Provided material Start Marker

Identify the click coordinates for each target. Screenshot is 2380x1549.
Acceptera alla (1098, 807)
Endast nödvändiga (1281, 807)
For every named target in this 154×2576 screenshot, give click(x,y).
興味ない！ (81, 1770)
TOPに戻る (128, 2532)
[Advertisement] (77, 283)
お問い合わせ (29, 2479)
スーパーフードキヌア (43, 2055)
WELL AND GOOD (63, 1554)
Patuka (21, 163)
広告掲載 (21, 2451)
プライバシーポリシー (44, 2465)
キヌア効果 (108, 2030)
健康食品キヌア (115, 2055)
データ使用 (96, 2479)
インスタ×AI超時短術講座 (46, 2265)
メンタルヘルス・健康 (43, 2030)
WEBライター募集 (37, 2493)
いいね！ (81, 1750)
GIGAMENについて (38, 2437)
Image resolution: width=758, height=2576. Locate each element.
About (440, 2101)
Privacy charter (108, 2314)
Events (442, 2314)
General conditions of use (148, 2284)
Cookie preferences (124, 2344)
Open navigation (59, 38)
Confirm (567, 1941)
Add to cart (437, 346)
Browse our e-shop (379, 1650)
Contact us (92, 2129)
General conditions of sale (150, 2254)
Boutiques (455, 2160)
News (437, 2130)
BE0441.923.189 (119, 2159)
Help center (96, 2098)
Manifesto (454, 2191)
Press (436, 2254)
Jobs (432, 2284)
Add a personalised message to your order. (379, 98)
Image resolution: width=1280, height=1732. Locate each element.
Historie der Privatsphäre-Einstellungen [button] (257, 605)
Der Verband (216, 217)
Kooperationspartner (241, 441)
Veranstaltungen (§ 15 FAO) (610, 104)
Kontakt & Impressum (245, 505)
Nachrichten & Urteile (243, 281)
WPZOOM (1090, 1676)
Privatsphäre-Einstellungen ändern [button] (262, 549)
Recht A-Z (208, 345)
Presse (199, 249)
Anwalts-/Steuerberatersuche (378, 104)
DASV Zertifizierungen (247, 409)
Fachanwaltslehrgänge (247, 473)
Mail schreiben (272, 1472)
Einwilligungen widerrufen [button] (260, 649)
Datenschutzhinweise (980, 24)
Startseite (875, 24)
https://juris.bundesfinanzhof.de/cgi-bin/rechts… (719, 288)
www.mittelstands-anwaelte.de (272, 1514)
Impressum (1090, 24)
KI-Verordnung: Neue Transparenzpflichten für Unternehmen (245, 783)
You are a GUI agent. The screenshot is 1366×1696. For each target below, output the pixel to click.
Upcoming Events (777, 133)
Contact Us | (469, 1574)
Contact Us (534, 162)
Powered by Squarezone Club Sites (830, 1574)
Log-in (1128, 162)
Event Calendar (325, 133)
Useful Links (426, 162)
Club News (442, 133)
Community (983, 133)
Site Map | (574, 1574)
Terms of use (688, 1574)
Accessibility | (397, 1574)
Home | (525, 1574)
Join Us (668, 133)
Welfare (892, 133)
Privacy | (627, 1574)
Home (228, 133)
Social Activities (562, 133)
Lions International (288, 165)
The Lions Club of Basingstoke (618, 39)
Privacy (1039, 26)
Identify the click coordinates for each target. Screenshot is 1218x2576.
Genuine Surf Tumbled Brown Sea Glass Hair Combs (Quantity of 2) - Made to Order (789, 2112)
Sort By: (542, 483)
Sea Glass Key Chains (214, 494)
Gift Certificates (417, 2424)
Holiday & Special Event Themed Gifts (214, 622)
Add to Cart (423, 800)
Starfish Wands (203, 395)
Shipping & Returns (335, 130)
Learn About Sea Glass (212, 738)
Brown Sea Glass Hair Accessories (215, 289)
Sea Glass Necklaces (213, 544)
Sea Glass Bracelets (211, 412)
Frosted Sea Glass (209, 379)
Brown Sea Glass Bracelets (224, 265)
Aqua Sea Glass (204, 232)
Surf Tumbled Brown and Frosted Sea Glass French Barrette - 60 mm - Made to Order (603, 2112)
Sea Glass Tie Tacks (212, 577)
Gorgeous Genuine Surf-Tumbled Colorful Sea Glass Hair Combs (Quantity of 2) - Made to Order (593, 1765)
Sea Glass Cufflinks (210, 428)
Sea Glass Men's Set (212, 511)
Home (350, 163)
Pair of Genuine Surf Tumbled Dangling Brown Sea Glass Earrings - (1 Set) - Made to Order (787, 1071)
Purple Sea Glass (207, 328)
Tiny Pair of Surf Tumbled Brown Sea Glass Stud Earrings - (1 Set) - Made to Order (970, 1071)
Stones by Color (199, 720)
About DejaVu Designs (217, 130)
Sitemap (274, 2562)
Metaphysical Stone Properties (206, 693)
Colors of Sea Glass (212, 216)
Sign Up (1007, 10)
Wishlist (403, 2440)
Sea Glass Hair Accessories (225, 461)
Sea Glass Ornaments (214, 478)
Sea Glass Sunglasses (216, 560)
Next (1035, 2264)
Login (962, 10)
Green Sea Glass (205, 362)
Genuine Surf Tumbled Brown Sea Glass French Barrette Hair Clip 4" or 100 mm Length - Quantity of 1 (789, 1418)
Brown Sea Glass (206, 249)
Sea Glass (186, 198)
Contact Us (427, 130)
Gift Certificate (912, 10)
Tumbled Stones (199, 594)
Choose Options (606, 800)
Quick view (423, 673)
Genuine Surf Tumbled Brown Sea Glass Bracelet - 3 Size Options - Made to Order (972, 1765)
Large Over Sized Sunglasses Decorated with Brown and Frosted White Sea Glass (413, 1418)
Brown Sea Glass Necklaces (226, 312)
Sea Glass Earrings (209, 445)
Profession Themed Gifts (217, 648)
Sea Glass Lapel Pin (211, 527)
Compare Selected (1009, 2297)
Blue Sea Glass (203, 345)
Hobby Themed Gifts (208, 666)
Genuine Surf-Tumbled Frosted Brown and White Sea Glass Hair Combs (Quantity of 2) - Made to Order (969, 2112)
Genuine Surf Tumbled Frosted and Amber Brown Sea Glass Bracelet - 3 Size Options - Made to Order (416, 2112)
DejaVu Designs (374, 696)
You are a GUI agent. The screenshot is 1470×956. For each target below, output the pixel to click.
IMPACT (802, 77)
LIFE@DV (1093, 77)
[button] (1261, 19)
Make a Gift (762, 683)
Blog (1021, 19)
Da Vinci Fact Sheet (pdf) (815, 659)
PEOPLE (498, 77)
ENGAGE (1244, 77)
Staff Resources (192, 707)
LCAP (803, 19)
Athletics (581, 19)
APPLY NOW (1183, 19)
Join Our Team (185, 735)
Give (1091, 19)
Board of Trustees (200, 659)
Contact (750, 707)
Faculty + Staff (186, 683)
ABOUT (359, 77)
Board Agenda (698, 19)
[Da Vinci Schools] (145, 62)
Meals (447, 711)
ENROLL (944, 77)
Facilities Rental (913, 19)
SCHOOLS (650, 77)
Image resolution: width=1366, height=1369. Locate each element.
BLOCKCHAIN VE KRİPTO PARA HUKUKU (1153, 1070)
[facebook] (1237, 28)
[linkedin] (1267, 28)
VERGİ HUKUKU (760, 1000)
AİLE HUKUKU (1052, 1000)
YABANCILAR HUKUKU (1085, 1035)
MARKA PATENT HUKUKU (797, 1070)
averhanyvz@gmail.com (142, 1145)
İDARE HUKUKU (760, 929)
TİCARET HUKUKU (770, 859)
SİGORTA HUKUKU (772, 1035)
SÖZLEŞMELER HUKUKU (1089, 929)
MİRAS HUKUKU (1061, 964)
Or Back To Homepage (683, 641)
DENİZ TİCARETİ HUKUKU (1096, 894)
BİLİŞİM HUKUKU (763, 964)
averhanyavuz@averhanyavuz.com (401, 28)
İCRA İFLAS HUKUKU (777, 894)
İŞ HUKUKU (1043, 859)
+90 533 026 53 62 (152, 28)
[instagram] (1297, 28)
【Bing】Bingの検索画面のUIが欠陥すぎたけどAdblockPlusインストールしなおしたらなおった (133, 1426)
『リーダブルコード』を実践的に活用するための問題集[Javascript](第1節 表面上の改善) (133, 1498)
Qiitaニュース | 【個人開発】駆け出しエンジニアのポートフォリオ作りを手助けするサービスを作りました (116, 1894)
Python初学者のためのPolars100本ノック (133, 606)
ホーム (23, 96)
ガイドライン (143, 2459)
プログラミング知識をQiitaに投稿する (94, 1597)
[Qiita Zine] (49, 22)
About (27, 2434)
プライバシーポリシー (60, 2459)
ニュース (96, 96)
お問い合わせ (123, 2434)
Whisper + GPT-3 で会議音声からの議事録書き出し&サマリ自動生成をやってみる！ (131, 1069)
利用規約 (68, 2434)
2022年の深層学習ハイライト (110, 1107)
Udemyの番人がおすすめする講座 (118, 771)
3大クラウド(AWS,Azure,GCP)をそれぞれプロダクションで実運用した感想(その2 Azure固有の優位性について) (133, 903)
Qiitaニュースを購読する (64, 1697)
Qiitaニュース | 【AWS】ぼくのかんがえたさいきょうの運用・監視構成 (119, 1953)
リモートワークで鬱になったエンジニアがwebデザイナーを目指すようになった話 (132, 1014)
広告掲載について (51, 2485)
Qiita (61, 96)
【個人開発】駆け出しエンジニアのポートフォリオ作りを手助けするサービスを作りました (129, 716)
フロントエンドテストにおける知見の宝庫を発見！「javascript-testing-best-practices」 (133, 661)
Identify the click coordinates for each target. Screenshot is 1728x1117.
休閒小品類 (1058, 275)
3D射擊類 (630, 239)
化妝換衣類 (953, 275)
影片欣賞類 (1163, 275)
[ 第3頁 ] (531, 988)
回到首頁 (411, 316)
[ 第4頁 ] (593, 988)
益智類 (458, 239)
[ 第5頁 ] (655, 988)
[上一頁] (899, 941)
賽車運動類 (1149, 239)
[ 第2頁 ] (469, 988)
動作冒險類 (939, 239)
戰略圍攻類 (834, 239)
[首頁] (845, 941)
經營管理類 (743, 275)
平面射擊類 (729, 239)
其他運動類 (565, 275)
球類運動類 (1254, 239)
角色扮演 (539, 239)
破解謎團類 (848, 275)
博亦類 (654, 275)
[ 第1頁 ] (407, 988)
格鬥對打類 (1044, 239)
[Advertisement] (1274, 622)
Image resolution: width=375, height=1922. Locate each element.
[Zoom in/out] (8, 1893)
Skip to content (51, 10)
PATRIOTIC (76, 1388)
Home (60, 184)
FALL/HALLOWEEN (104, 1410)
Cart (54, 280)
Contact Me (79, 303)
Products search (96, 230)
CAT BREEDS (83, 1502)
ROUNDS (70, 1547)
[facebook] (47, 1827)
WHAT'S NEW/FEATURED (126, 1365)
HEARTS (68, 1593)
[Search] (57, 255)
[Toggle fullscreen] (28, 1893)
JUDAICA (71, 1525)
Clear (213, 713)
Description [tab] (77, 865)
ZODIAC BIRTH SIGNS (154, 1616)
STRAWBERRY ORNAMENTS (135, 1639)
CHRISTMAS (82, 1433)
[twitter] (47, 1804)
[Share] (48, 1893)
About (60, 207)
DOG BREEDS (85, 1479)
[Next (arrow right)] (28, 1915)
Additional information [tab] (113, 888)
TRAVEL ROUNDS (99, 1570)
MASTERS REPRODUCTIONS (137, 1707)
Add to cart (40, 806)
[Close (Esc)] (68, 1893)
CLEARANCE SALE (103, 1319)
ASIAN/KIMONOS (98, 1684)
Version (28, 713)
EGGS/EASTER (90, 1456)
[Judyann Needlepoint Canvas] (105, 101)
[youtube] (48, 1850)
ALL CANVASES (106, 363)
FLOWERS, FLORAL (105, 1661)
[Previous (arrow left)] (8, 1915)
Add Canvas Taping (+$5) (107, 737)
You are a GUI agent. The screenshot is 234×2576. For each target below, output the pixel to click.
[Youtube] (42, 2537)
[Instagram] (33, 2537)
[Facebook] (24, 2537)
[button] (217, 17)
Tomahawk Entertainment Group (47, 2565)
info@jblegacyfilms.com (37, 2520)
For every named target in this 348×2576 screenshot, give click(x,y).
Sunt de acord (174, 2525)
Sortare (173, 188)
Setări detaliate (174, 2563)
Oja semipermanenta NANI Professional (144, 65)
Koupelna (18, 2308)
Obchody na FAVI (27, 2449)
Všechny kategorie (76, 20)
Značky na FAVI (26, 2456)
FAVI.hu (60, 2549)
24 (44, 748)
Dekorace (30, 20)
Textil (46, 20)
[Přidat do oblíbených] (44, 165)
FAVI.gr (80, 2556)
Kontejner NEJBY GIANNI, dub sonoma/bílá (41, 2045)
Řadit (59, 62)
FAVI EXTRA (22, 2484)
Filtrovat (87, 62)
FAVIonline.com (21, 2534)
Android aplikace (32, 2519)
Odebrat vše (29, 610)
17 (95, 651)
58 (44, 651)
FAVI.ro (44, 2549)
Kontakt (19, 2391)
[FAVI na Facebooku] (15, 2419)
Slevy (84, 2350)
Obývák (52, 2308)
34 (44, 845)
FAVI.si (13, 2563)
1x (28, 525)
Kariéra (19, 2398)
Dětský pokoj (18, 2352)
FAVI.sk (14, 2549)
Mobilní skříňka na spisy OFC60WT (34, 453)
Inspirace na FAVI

Provided material End Marker

Problem requirements: Using only the listing above, restate exactly the lines from the line containing "İDARE HUKUKU (760, 929)" through the line containing "averhanyavuz@averhanyavuz.com (401, 28)", both included.

Output below:
İDARE HUKUKU (760, 929)
TİCARET HUKUKU (770, 859)
SİGORTA HUKUKU (772, 1035)
SÖZLEŞMELER HUKUKU (1089, 929)
MİRAS HUKUKU (1061, 964)
Or Back To Homepage (683, 641)
DENİZ TİCARETİ HUKUKU (1096, 894)
BİLİŞİM HUKUKU (763, 964)
averhanyavuz@averhanyavuz.com (401, 28)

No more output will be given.